5º Capítulo
Ao fim do dia, quando estávamos esparramadas no sofá vendo Mundo da Lua, o telefone tocou. Era para Aline.
— VOCÊ CONSEGUIU O EMPREGO, MAMÃE? — Aline começou a chorar na linha. — Então, eu não vou precisar sair da escola?
Felix era lindo como os pais das protagonistas de novelas infantis. Lindo mesmo. Sua voz grossa e, ao mesmo tempo, acalentadora me fazia querer voltar a sentar em seu colo.
Aos cinco anos, eu me casaria com ele, se possível fosse. Não era magro nem gordo. Estava sempre cheirando a loção masculina e nem mesmo tinha aquele bafo nojento que alguns adultos exalavam ao falar de perto comigo. Nem mesmo palavrões proferia. Até Aline confessou que adoraria ter um pai assim. Eu que o diga.
Horácio, meu padrasto, era magricelo, alto, com feições inexpressivas, ofuscadas pela timidez e repressão de Meire, sempre o tratando como nada. Era como um cachorrinho, só que mais sensível. Só pecava em ser conivente as chicotadas de Meire.
Vendo meu pai tomando café na cozinha, corri a seu encontro o fazendo deixar a xícara na mesa e corresponder ao meu abraço.
— Te amo, pai!
— Você sabe que eu também te amo, minha princesa.
— Ei, ei… — Helena, brincalhona, também entrou no embalo. — Eu também quero abraço.
Voltei a admirar Felix como se ainda fosse aquela menininha de 6 anos. Mesmo praticamente com um pé na adolescência, papai voltou a ser meu herói, meu melhor amigo e 99 prometia ser melhor que 98. Estava escrito nas estrelas.
***
Depois que Aline passou a ser minha companhia, ambas tínhamos permissão para passear depois das 16h. Quando saímos de casa, encontramos Adolfo.
— Não me disse que tinha irmãs. — Adolfo estava chupando um pirulito igual àqueles que as crianças da série Chaves apareciam em cena.
— Ela não é minha irmã.
Apresentei Adolfo a Aline.
— Adolfo, ela é Aline, minha melhor amiga. Aline, ele é o Adolfo.
— Prazer em conhecer. — ambos se limitaram a um singelo aperto de mão.
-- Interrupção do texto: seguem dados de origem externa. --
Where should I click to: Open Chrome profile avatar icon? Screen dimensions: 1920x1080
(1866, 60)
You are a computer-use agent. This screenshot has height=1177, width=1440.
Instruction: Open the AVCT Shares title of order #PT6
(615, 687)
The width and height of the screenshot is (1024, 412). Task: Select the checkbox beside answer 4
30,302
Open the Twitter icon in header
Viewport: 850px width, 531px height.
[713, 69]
— Adolfo? — Aline questionou.
— Esse aqui é Adolfo, um chato aí que conheci. — achincalhei meu vizinho de praia.
— Chata é você. — A almôndega não deixava barato.
— Ah sim. O que chatos dizem, eu não dou a mínima.
— Tampinha.
— DO QUE ME CHAMOU?
— Tampinha. — Ele mostrava a língua colorida, o que me enfurecia.
— Almôndega.
— Isso é jogo sujo, tampinha.
— Vai contar para a mamãe, almôndega?
***
De dupla, nos tornamos um trio. Um trio inseparável. Íamos à praia todas as manhãs, voltávamos para almoçar e depois íamos passear novamente, o que nos ajudou a conhecer outras crianças que estavam de férias, com quem brincamos, ouvimos música e trocamos confidências.
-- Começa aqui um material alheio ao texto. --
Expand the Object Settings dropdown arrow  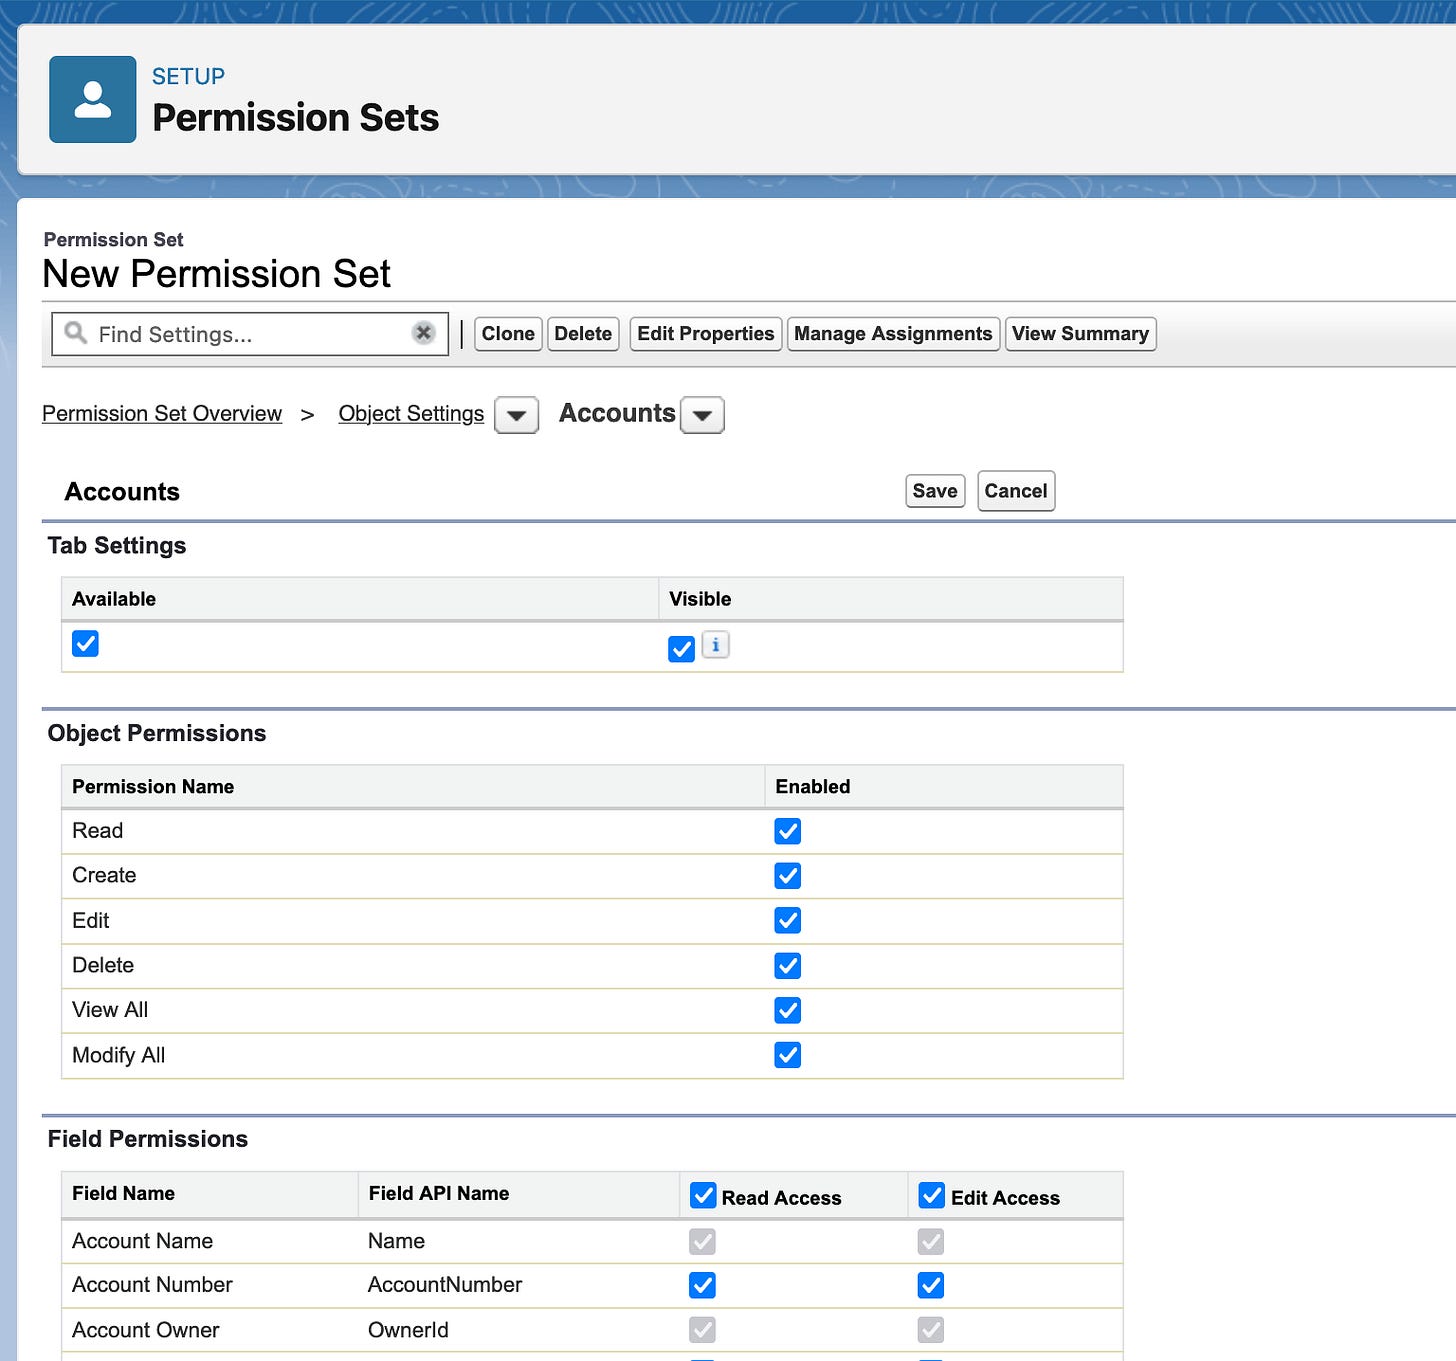[517, 415]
Ao fim do verão, nossa amizade acabaria, mas seria abençoada pelos raios de sol que me faziam agradecer a Deus todas as manhãs por estar viva, apesar de eu não ser a católica mais perfeita do mundo.
***
Helena gostava de preparar grandiosos almoços e era incomensuravelmente apaixonada por batata-frita. Era seu prato preferido. Ao ver Aline e eu nos alimentando, comentava sermos “magrinhas demais”. Nós ríamos.
— Como vocês podem ver, odeio dietas e exercícios. Adoro doces e batata-frita, meu Deus! Que culpa eu tenho?
Ríamos mais ainda comendo sorvete com cobertura de chocolate e amendoim salpicado. Verdadeiras viciadas em refrigerante com pipoca. Éramos felizes e muito provavelmente não sabíamos disso.
***
Aline passou seu aniversário de 12 anos conosco e meu pai, para incentivá-la a estudar, custeou seu material escolar. Fomos a uma papelaria bem famosa no centro da cidade e eu acabei comprando o que precisava também.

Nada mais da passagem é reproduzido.